Conversely, he says, screening is more likely to be prescribed in the morning.

“Because again, conversely, you can imagine that it takes time to explain why this is important. If it's not urgent, you can always think you'll do it the next time.

“So, when you're running late, you do it less when you still have time in the morning, you do it more.”

The way to mitigate this problem is break the task down into smaller assignments, he says.

“The basic piece of advice we can give to anyone making a complicated judgment is try to break it down into components, try to structure it, and to be as fact-based in making each of the component judgments.

“And be as independent in each of those judgments from the other judgments as you can.”

The Apgar index for assessing new-born babies uses just such an approach, he says.

“When you're looking at the baby and you're measuring the baby's pulse, you're not looking at the baby's colour. And so if you think the colour is fine, you then measure the pulse and you say, oh, actually we have a problem with the pulse, we're not going to be influenced by the colour when you're looking at the pulse.”

This step-by-step technique not only reduces conformation bias but also the halo effect, he says.

“When we have a positive impression of someone, we will look at all the skills or the competencies of that person in the halo of the first good impression, which is why if you are doing hiring interviews, and you you're in the first five minutes of the interview, you form a good impression of the candidate, you will tend to say that that candidate checks all the boxes that you had on the form you're looking at.

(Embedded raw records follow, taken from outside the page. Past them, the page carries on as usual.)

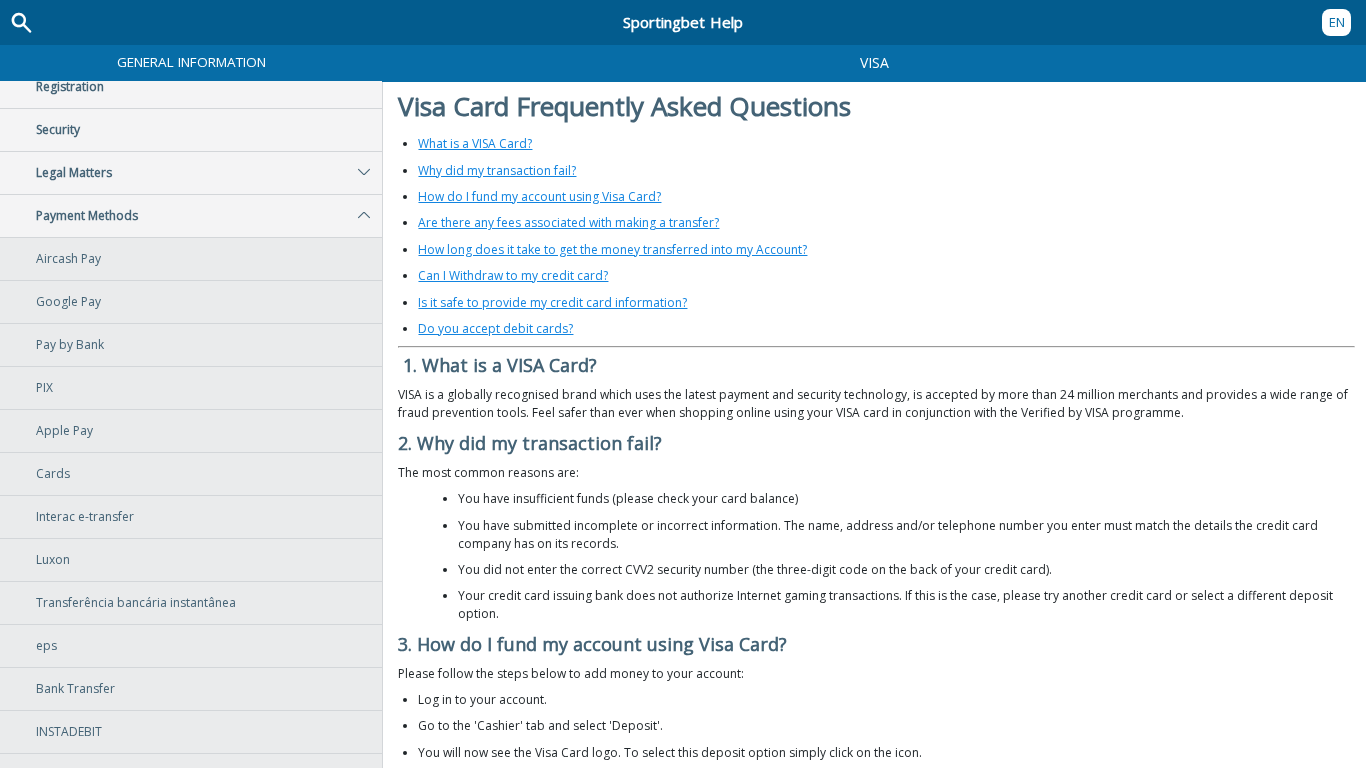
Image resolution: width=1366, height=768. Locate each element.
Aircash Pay (68, 258)
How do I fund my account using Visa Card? (539, 196)
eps (46, 645)
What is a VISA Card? (475, 143)
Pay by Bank (70, 344)
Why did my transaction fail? (497, 170)
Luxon (53, 559)
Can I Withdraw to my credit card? (513, 275)
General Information (191, 62)
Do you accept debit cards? (495, 328)
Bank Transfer (75, 688)
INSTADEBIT (69, 731)
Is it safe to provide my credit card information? (552, 302)
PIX (44, 387)
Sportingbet (683, 22)
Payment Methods (87, 215)
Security (58, 129)
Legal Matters (74, 172)
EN (1337, 22)
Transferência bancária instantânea (136, 602)
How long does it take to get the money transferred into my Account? (612, 249)
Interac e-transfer (85, 516)
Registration (70, 86)
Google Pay (68, 301)
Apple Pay (64, 430)
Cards (53, 473)
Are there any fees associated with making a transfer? (568, 222)
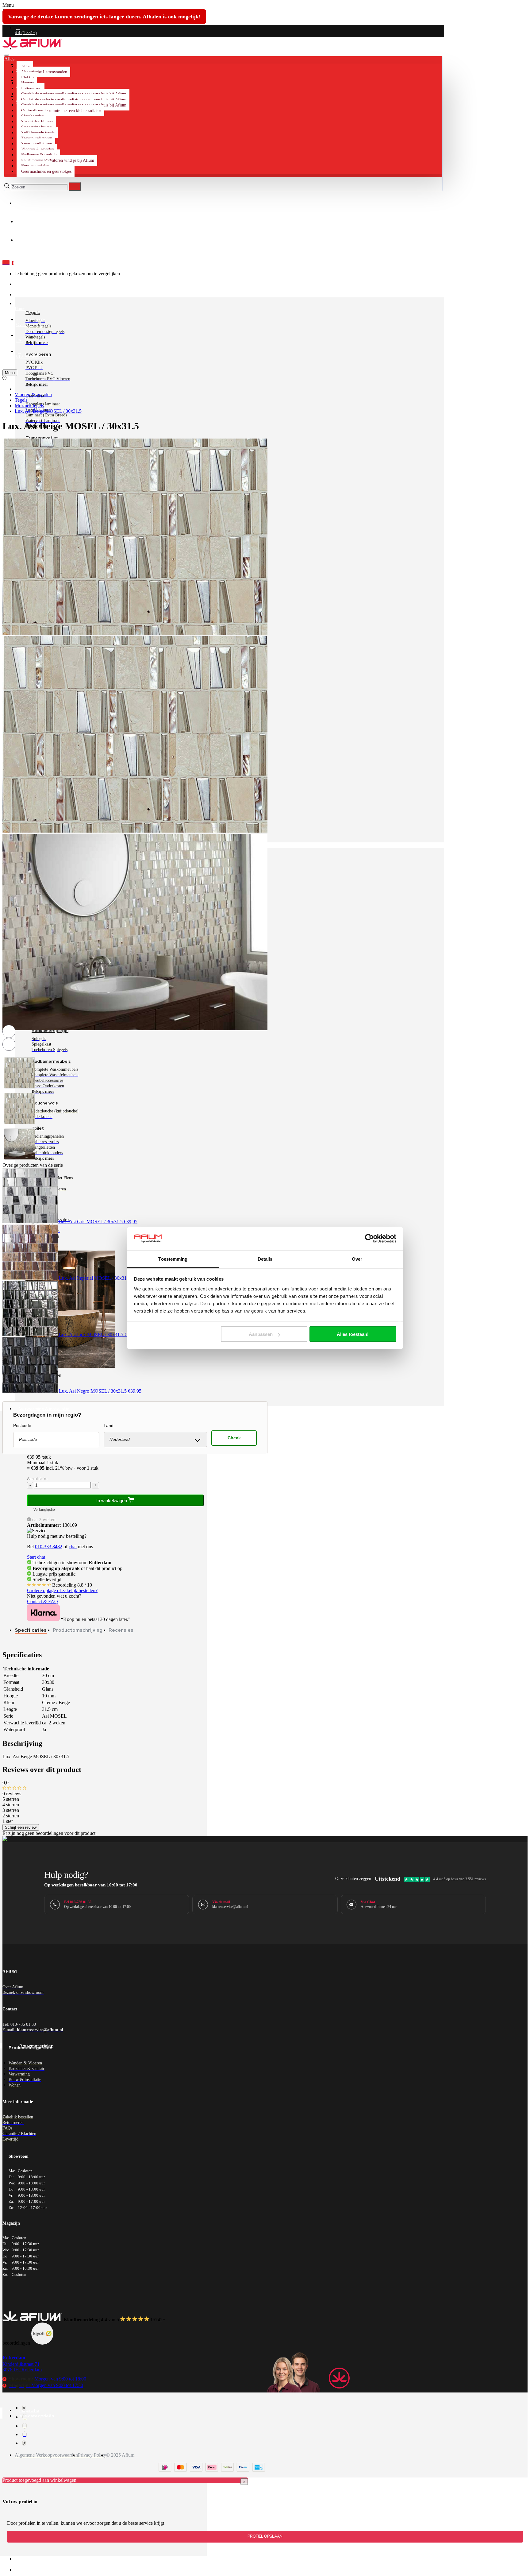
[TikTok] (24, 2443)
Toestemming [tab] (172, 1258)
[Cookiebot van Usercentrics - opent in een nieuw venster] (369, 1238)
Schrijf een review (20, 1827)
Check (234, 1437)
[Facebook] (23, 2408)
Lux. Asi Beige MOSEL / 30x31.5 (48, 411)
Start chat (36, 1557)
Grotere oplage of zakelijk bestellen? (62, 1590)
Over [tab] (357, 1258)
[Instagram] (24, 2417)
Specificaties (31, 1630)
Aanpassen (261, 1334)
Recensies (121, 1630)
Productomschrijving (77, 1630)
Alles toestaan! (353, 1334)
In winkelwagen (112, 1500)
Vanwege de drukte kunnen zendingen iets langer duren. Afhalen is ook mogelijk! (104, 17)
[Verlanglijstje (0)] (4, 378)
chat (73, 1546)
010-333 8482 (48, 1546)
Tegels (21, 400)
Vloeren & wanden (33, 394)
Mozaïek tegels (29, 405)
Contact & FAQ (42, 1601)
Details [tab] (265, 1258)
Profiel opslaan (265, 2536)
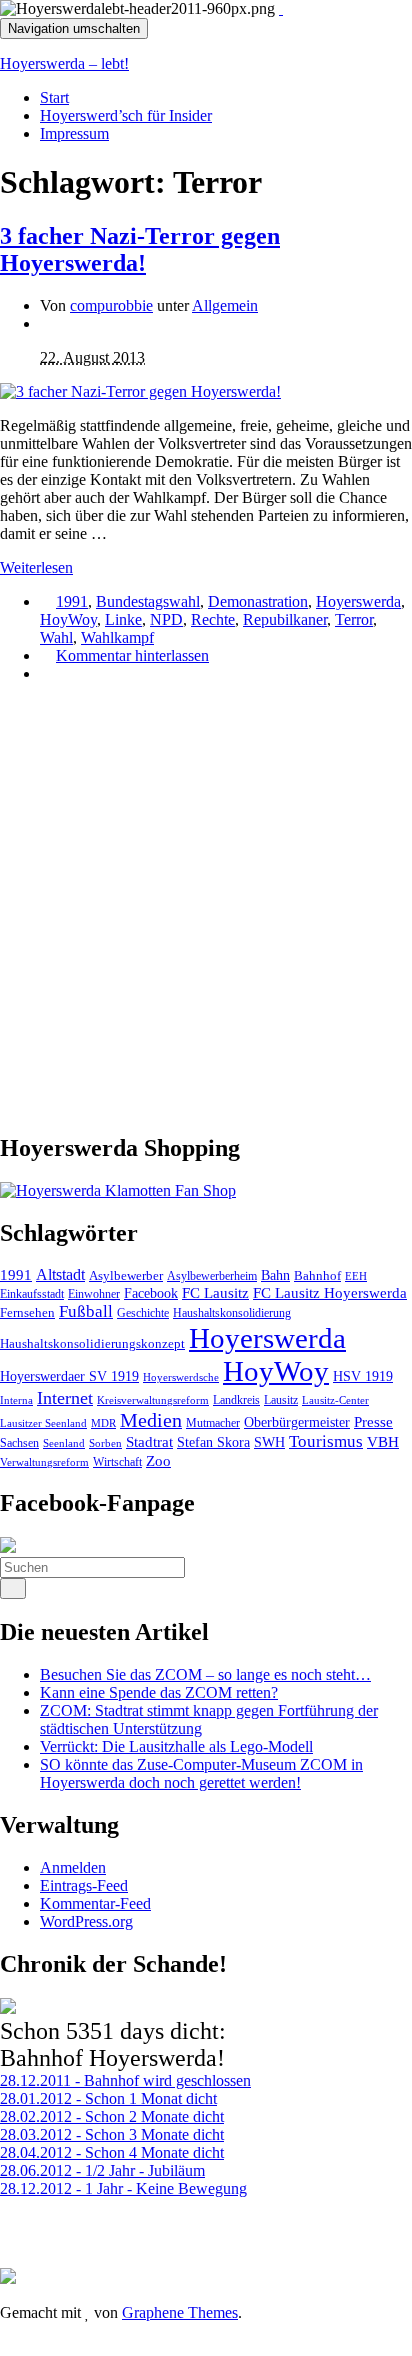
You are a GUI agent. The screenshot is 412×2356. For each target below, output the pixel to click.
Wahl (56, 637)
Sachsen (19, 1443)
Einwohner (94, 1294)
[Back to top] (6, 2346)
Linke (123, 619)
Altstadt (60, 1274)
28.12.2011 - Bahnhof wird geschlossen (125, 2080)
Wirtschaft (117, 1462)
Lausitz (281, 1400)
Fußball (86, 1311)
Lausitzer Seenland (43, 1423)
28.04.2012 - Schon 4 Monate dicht (112, 2152)
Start (54, 97)
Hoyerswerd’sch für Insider (126, 115)
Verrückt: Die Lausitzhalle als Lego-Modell (176, 1746)
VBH (383, 1442)
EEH (356, 1276)
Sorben (105, 1443)
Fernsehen (27, 1313)
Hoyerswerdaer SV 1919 (69, 1376)
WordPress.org (86, 1921)
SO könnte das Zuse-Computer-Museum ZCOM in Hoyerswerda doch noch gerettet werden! (201, 1773)
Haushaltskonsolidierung (232, 1313)
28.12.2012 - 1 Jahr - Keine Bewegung (123, 2188)
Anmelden (73, 1867)
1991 (72, 601)
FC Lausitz (215, 1293)
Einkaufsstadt (32, 1294)
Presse (373, 1422)
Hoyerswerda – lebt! (64, 63)
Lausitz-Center (335, 1400)
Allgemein (225, 305)
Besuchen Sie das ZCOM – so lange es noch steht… (205, 1674)
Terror (354, 619)
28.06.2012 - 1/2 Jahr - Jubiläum (102, 2170)
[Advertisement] (206, 905)
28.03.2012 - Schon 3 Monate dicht (112, 2134)
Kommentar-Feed (95, 1903)
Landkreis (236, 1400)
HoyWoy (68, 619)
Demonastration (258, 601)
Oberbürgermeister (297, 1422)
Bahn (275, 1275)
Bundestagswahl (148, 601)
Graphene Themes (180, 2312)
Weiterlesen (36, 567)
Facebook (151, 1293)
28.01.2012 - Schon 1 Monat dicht (108, 2098)
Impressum (74, 133)
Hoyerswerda (358, 601)
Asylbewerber (126, 1276)
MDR (103, 1423)
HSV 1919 (363, 1376)
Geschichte (143, 1313)
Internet (65, 1398)
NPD (166, 619)
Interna (16, 1400)
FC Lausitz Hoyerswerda (330, 1293)
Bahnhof (317, 1276)
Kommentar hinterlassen (132, 655)
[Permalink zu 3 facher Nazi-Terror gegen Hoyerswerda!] (140, 391)
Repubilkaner (285, 619)
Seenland (64, 1443)
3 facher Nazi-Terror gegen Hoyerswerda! (140, 249)
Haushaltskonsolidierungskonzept (92, 1344)
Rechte (213, 619)
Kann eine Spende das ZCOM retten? (159, 1692)
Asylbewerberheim (212, 1276)
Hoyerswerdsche (181, 1377)
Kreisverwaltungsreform (153, 1400)
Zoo (158, 1460)
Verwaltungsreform (44, 1462)
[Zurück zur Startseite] (281, 8)
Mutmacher (213, 1423)
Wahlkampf (117, 637)
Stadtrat (149, 1442)
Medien (151, 1420)
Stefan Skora (213, 1442)
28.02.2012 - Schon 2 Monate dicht (112, 2116)
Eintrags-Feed (84, 1885)
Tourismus (326, 1441)
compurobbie (111, 305)
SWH (269, 1442)
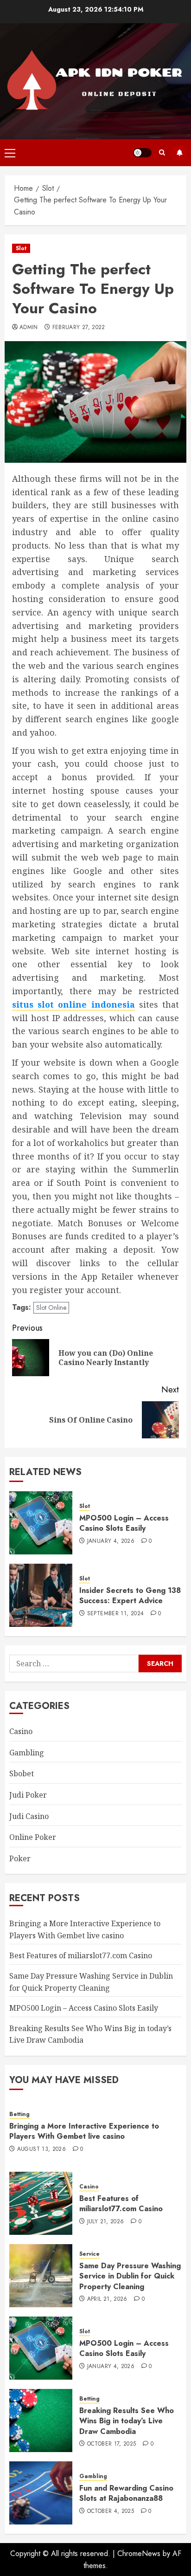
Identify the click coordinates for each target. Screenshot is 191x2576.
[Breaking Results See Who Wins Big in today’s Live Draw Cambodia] (40, 2420)
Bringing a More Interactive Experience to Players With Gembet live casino (84, 2131)
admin (28, 327)
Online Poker (32, 1837)
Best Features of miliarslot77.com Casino (80, 1955)
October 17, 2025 (111, 2444)
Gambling (26, 1753)
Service (89, 2254)
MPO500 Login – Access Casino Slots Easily (124, 1523)
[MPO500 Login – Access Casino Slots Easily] (40, 1522)
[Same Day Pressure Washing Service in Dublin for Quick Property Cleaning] (40, 2275)
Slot (21, 248)
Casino (20, 1731)
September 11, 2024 (115, 1614)
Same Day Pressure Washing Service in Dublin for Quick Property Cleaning (130, 2276)
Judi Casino (29, 1816)
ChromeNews (138, 2553)
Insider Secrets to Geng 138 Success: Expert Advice (130, 1595)
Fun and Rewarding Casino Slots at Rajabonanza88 (126, 2493)
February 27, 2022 (78, 327)
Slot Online (51, 1307)
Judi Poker (28, 1795)
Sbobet (21, 1773)
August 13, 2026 (41, 2149)
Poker (20, 1858)
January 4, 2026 (110, 1541)
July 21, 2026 (105, 2222)
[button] (10, 153)
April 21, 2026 (107, 2299)
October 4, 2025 (110, 2511)
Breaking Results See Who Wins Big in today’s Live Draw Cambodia (126, 2421)
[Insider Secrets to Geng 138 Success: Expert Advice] (40, 1595)
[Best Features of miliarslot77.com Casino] (40, 2203)
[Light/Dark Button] (142, 152)
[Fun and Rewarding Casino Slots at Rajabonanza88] (40, 2492)
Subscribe (179, 153)
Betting (19, 2114)
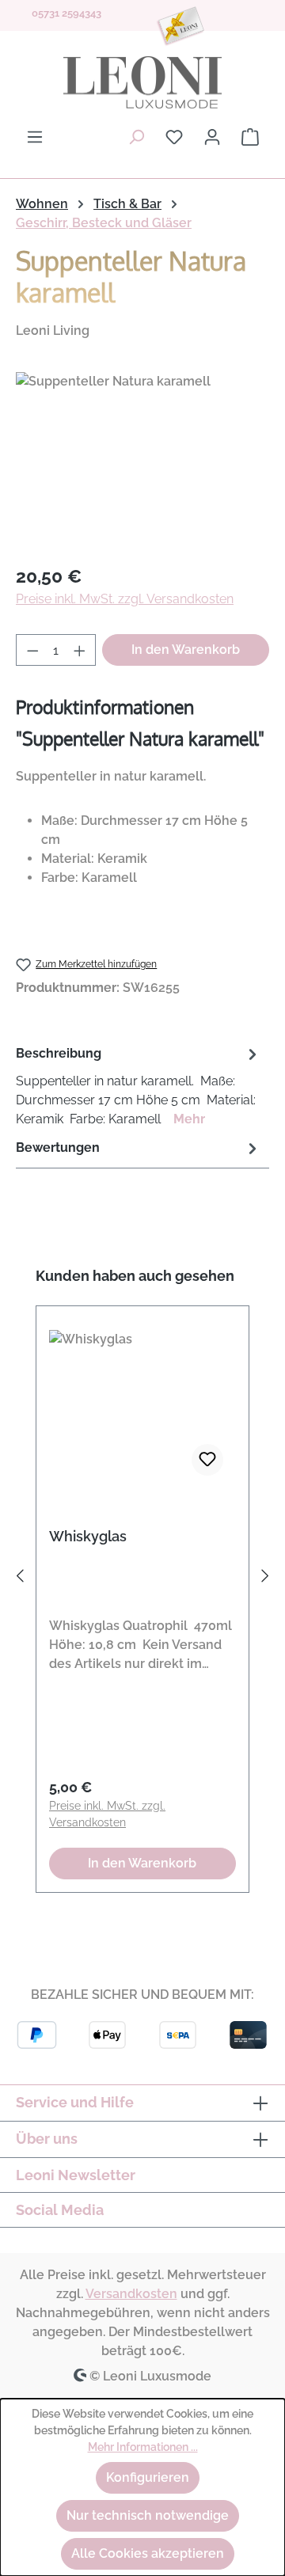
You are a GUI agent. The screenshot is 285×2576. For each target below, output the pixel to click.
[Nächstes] (265, 1579)
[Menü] (35, 137)
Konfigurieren (147, 2477)
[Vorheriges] (20, 1579)
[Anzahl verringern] (32, 650)
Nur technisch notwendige (147, 2515)
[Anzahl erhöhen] (80, 650)
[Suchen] (136, 137)
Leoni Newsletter (75, 2175)
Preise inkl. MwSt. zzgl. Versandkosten (125, 598)
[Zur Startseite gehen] (142, 82)
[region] (142, 461)
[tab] (138, 1086)
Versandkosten (131, 2293)
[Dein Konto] (212, 137)
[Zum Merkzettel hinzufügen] (207, 1460)
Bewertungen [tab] (58, 1147)
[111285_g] (142, 461)
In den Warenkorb (185, 649)
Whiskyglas (88, 1536)
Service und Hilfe (75, 2102)
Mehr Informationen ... (143, 2447)
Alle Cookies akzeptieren (147, 2553)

“And if you had a bad impression, at the beginning, you will tend to say, no this candidate is not very good on technical skills and so on when in fact, those judgments should be independent of each other.”

This kind of halo effect and noise is very present in the ubiquitous performance review, Siborny says.

“When we think of all the time and all the effort that organisations dedicate to performance reviews, it's quite concerning that so much of the outcome of this performance reviews really has nothing to do with the performance of the person being evaluated, about three quarters of that performance review variance is noise.”

Olivier Sibony is the co-author of Noise, along with Daniel Kahneman and Cass R. Sunstein.